**What to do**
Print the lines below exactly, beginning with the one that contains "Instruction: Uncheck the Clearable checkbox" and stopping after the last line.

**Extracted material**
——————————
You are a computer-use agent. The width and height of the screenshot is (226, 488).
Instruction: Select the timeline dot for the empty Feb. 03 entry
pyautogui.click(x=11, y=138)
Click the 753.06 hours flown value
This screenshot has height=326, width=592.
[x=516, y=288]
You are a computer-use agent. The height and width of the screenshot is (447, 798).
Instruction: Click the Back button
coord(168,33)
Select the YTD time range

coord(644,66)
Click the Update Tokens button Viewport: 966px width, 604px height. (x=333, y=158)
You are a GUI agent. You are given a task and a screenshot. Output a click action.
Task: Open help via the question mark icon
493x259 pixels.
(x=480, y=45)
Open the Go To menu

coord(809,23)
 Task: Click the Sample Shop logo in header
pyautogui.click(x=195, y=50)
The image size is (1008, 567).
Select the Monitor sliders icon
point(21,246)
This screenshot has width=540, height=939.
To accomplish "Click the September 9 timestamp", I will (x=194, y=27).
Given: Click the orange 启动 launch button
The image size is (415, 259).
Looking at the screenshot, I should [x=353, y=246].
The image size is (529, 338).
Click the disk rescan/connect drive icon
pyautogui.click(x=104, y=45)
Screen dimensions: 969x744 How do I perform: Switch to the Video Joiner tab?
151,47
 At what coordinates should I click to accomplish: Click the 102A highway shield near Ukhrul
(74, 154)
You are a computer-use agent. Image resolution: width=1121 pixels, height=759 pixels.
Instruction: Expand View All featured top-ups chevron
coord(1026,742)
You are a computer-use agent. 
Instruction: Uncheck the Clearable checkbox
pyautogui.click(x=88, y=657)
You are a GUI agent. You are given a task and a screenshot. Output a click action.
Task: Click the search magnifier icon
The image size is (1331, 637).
——————————
**Solution**
Instruction: Uncheck the Clearable checkbox
pyautogui.click(x=88, y=657)
You are a GUI agent. You are given a task and a screenshot. Output a click action.
Task: Click the search magnifier icon
The image size is (1331, 637).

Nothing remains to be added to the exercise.